From the ROC curves above, we can see that moving from an offline training environment to a simulated online training environment yielded only a slight decrease in AUROC (0.738 offline versus 0.677 online). Based on the AUROC table, we also concluded that N = 20 was a reasonable choice for the EHS size. Below is a confusion matrix with examples of the various correct and incorrect predictions made by the model:

Confusion matrix with examples of predictions made by the online model.

Conclusion

From the results above, we can see that model performs reasonably well in localizing large, obvious anomalies in the scene. However, the model tends to have a high false positive rate due to weather conditions such as overcast skies or water droplets on the camera lens. Furthermore, our model has trouble localizing small anomalies with shapes and colors similar to that of the background. Despite this, the model was able to obtain an AUROC in an offline setting that is comparable to an online setting.

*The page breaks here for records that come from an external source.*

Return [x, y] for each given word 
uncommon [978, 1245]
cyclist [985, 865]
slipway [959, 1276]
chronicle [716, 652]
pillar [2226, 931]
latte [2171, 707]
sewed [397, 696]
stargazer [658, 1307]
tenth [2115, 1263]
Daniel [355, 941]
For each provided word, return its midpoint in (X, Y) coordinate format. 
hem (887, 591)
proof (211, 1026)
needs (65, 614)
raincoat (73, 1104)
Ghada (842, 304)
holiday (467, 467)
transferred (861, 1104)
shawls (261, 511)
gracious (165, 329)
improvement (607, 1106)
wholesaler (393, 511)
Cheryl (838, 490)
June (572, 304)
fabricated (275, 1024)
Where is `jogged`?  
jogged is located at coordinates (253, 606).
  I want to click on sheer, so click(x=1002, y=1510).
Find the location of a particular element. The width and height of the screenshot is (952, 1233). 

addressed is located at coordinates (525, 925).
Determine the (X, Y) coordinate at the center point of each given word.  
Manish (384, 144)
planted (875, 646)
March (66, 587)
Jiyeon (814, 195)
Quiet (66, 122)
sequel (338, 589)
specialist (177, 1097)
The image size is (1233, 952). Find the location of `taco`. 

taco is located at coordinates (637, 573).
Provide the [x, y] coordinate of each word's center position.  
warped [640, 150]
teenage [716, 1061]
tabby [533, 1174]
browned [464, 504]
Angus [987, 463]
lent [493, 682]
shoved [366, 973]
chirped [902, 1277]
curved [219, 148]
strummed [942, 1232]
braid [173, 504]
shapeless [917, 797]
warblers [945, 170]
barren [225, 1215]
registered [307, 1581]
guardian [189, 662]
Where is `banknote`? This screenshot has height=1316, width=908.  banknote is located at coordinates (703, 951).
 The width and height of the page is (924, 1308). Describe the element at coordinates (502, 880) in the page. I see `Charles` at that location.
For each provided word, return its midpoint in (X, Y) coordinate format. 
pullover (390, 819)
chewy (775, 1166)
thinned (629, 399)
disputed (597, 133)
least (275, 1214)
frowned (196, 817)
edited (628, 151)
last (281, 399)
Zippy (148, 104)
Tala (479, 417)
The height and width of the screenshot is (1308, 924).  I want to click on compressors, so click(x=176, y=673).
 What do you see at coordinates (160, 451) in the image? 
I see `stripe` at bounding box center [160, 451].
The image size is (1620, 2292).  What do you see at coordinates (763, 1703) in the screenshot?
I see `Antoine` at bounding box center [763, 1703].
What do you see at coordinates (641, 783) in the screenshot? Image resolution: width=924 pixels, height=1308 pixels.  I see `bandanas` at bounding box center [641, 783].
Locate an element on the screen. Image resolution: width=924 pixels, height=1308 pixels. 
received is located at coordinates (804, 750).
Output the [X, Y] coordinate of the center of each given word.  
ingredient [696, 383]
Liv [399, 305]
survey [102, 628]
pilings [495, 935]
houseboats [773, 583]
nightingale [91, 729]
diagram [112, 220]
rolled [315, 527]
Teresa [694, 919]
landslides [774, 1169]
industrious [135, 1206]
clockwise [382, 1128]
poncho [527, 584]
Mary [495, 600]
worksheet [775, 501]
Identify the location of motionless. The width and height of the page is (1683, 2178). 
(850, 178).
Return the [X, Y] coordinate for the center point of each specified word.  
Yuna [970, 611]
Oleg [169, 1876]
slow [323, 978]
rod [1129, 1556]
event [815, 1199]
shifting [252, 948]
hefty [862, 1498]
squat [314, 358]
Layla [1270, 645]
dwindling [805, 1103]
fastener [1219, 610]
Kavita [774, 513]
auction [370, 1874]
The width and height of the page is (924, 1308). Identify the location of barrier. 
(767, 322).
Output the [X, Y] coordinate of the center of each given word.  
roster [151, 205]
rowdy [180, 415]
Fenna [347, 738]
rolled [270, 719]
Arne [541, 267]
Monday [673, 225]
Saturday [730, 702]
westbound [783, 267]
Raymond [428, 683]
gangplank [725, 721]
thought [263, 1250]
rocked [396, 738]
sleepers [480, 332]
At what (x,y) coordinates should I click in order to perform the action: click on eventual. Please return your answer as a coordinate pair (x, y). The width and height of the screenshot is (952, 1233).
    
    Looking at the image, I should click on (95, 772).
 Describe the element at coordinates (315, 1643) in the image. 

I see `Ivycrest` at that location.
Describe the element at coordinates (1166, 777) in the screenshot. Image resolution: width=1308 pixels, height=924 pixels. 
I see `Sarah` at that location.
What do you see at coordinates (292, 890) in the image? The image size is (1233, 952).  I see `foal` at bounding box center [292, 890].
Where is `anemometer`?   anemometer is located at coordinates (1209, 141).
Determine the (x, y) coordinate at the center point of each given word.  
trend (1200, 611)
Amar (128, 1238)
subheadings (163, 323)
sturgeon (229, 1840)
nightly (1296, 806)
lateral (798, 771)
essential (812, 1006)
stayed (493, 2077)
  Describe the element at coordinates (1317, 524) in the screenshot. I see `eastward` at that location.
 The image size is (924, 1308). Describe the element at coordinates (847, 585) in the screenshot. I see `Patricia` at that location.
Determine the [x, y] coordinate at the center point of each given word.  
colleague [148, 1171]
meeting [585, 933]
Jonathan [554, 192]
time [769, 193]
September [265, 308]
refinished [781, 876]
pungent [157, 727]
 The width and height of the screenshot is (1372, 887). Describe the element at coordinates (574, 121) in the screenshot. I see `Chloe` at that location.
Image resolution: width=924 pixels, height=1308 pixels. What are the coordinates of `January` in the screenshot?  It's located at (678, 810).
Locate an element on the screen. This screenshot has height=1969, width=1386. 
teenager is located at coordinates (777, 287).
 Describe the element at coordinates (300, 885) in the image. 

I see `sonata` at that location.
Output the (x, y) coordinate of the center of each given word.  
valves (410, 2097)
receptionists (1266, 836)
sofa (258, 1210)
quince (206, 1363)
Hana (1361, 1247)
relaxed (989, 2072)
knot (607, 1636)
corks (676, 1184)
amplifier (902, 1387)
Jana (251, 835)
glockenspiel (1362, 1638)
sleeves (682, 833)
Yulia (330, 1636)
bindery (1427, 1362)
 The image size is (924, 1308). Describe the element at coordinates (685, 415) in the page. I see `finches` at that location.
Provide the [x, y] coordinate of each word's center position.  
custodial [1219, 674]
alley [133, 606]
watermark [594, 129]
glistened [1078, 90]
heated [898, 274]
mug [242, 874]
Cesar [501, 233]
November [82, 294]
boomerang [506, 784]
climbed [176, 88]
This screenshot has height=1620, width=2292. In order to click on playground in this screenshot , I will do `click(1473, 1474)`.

We also showed that attention expansion serves as a viable method for regularizing the model and improving the model’s accuracy.

If this work were to be continued, I hope that more model types will be explored that are more capable of localizing smaller anomalies. It would also be interesting to investigate how this model performs on standard anomaly localization datasets to provide a baseline comparison with other state-of-the-art localization methods.

References

[1] Nsf neon phenocam dataset. https://www.neonscience.org/data-collection/phenocams. Accessed: 2021-07-27.

[2] Ramprasaath R. Selvaraju, Abhishek Das, Ramakrishna Vedantam, Michael Cogswell, Devi Parikh, and Dhruv Batra. Grad-cam: Why did you say that? visual explanations from deep networks via gradient-based localization. CoRR, abs/1610.02391, 2016.

[3] Shashanka Venkataramanan, Kuan-Chuan Peng, Rajat Vikram Singh, and Abhijit Mahalanobis. Attention guided anomaly localization in images, 2020.

[4] Doyen Sahoo, Quang Pham, Jing Lu, and Steven C. H. Hoi. Online deep learning: Learning deep neural networks on the fly. In Proceedings of the Twenty-Seventh International Joint Conference on Artificial Intelligence, IJCAI-18, pages 2660–2666. International Joint Conferences on Artificial Intelligence Organization, 7 2018.